Neese's Country Sausage sued over $31,000 packaging bill in Greensboro
Neese's Country Sausage is being sued over a $31,578.10 packaging bill tied to three July 2025 shipments to its Greensboro plant. The case lands as the longtime local brand already faces a USDA suspension.
Packaging Corporation of America has sued Neese's Country Sausage in Guilford County Superior Court, saying the Greensboro food company has not paid $31,578.10 for packaging materials delivered to its Alamance Church Road plant. The complaint also seeks interest and court costs, pushing a basic supplier dispute into the middle of a broader period of strain for one of Greensboro’s most recognizable food names.
The filing, submitted May 7, says PCA delivered packaging materials in three shipments in July 2025 and that the products were ordered, delivered and accepted before the bills went unpaid. The materials included boxes used for liver pudding and mild sausage, items tied to the ready-to-eat side of Neese’s operation. PCA’s claims include failure to pay on account, breach of contract and unjust enrichment.
The suit goes further than the principal balance. PCA is also seeking nearly $4,000 in accrued interest at an 18% annual contract rate, plus additional interest through judgment. That detail suggests the dispute has been unresolved for months, even as the company’s operational problems have deepened.
Neese’s production has been suspended since September 2025 after the U.S. Department of Agriculture issued a Notice of Suspension for part of the Greensboro plant. The suspension was tied to ready-to-eat process requirements, and the USDA said production could not continue because the company had not requested inspectors to return. The ready-to-eat side of the plant handles products such as liver pudding and livermush.

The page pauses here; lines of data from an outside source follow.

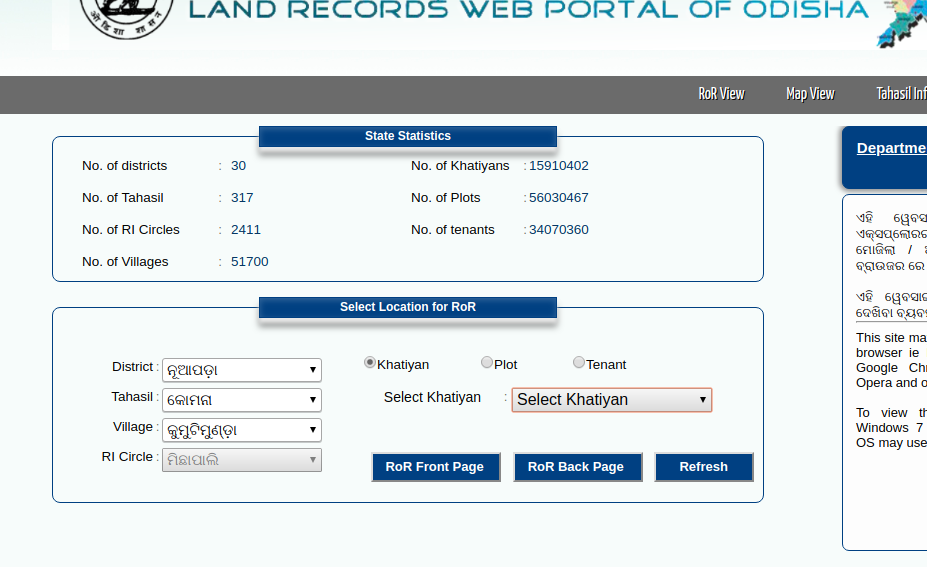This screenshot has height=567, width=927.
Task: Switch to Map View in navigation bar
Action: pos(810,94)
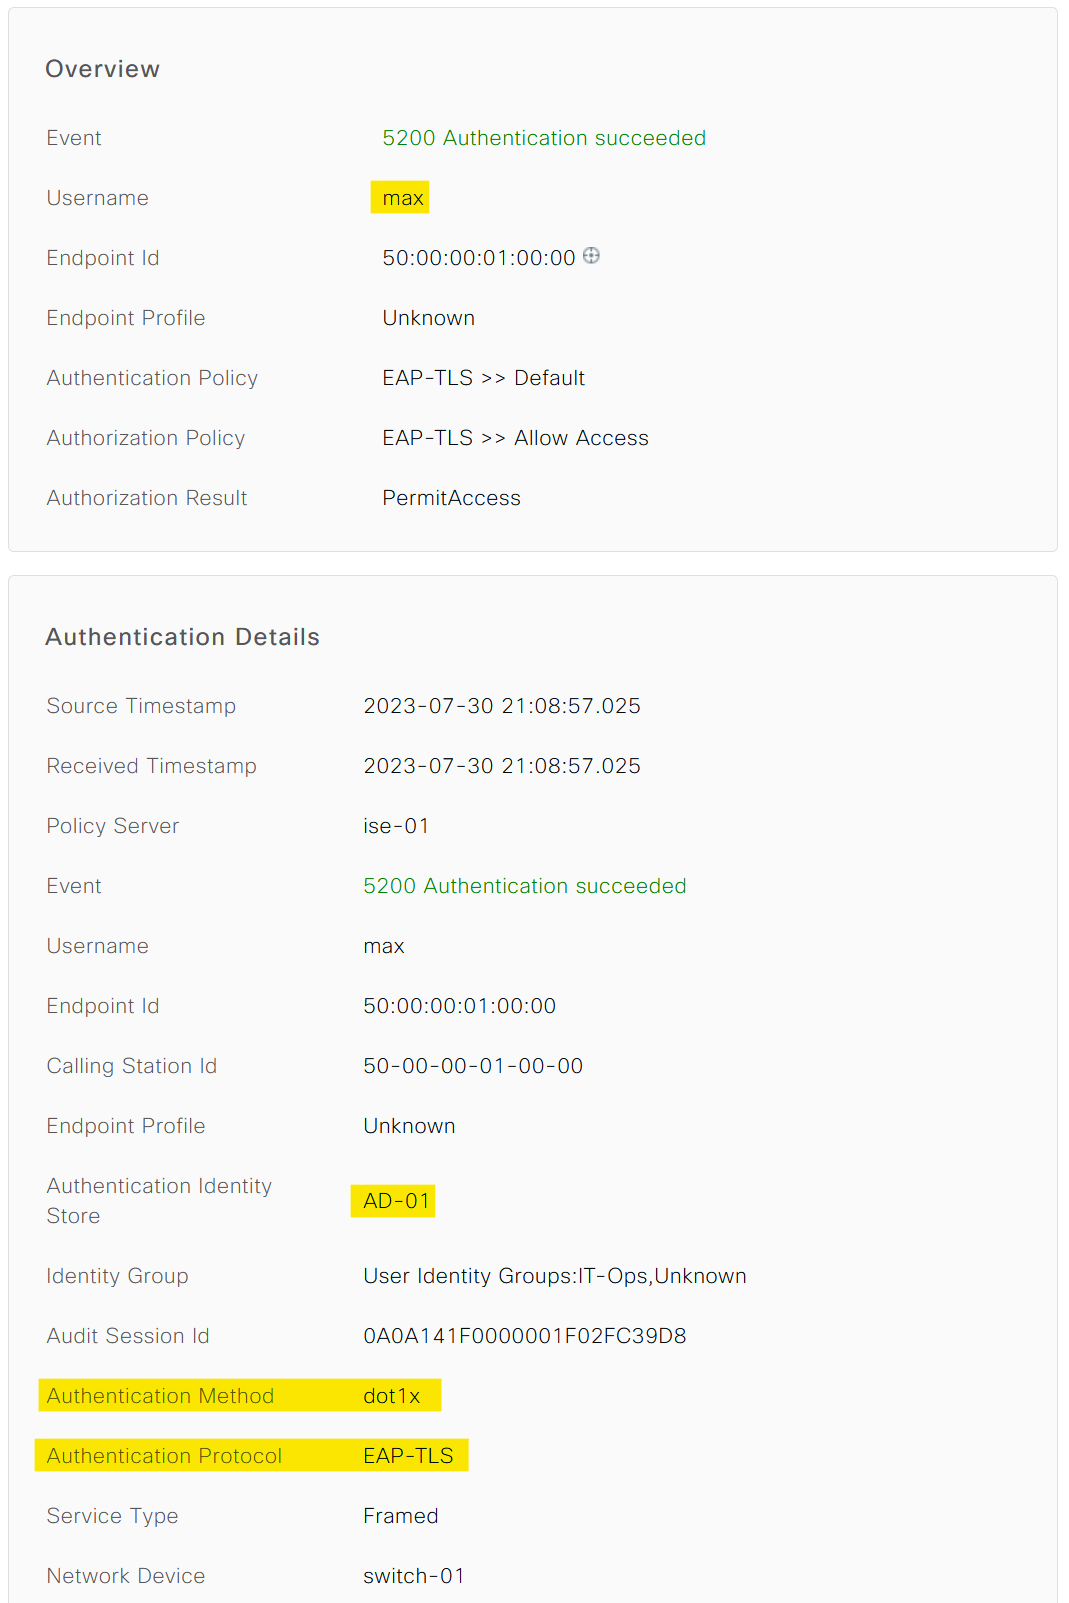Click the Overview section header

[102, 68]
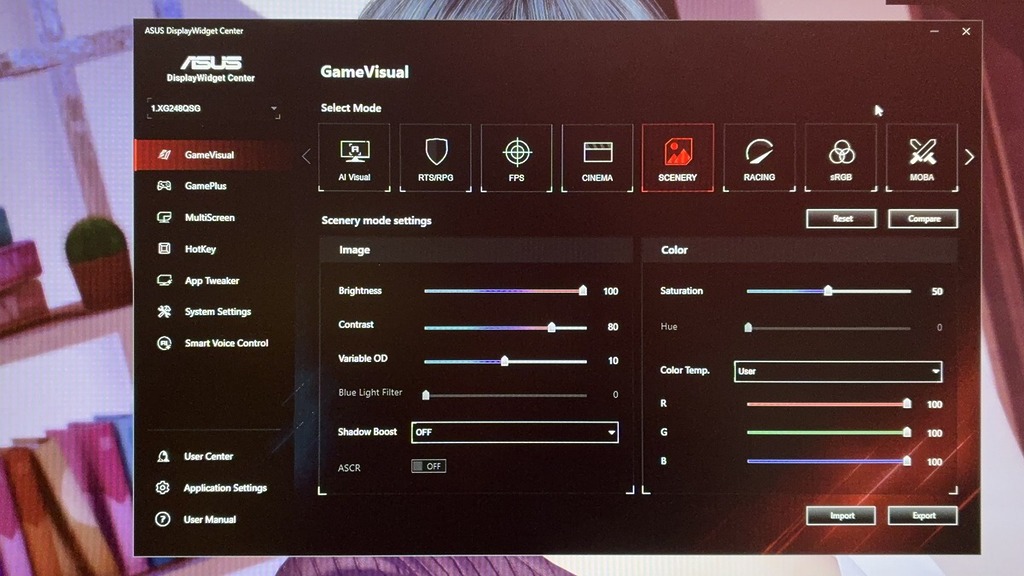Image resolution: width=1024 pixels, height=576 pixels.
Task: Open the Shadow Boost dropdown
Action: pyautogui.click(x=516, y=432)
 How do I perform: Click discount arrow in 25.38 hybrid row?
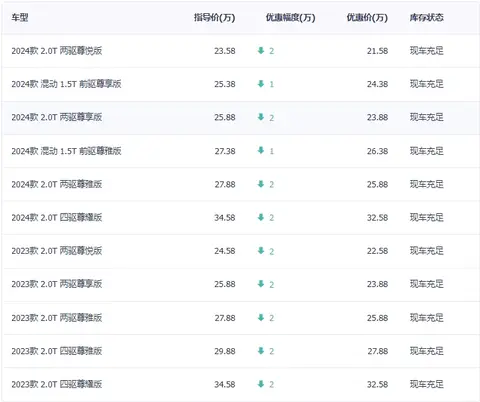[x=261, y=84]
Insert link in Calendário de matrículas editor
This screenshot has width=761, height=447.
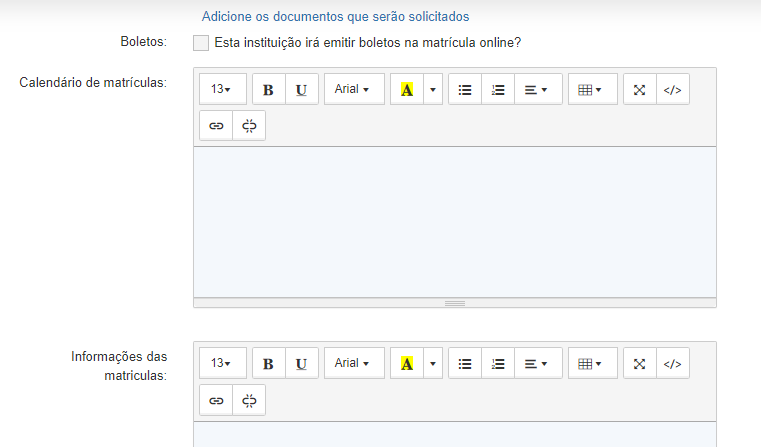click(x=216, y=126)
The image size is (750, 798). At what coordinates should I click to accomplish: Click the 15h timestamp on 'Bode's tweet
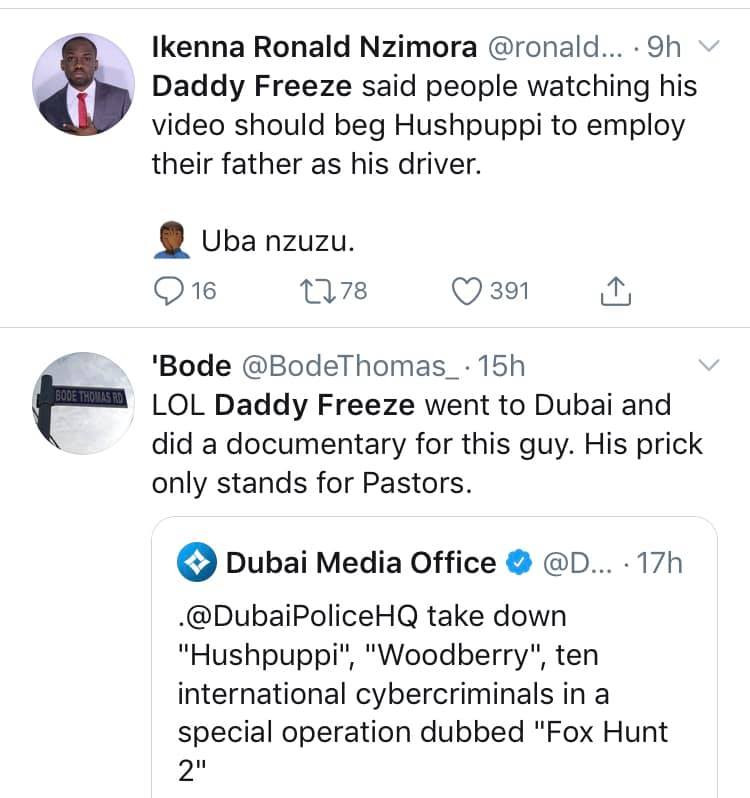coord(501,366)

For Guilford County, the case highlights how trouble at a longtime local brand can ripple outward. Packaging suppliers, food distributors and workers all depend on a plant that can keep buying materials, processing orders and moving products. When a company cannot keep those pieces in motion, the pressure reaches beyond the factory floor and into the broader local business network.
Neese’s has deep roots in Greensboro. Company history says J.T. Neese began selling sausage from a covered wagon in 1917, and the business has operated at its current Greensboro location since 1933. NCpedia says the family had been making sausage since the 1800s, that a delivery truck was carrying products around Greensboro and High Point by 1925, and that Tom and Homer Neese took over by 1930.
The latest court filing arrived after the death of Thomas Rice Neese Jr. on April 3 at age 92. Tommy Neese III said he could not comment at the time. For a company with more than a century of local identity, the lawsuit adds another financial and reputational question at a moment when the future of operations remains unsettled.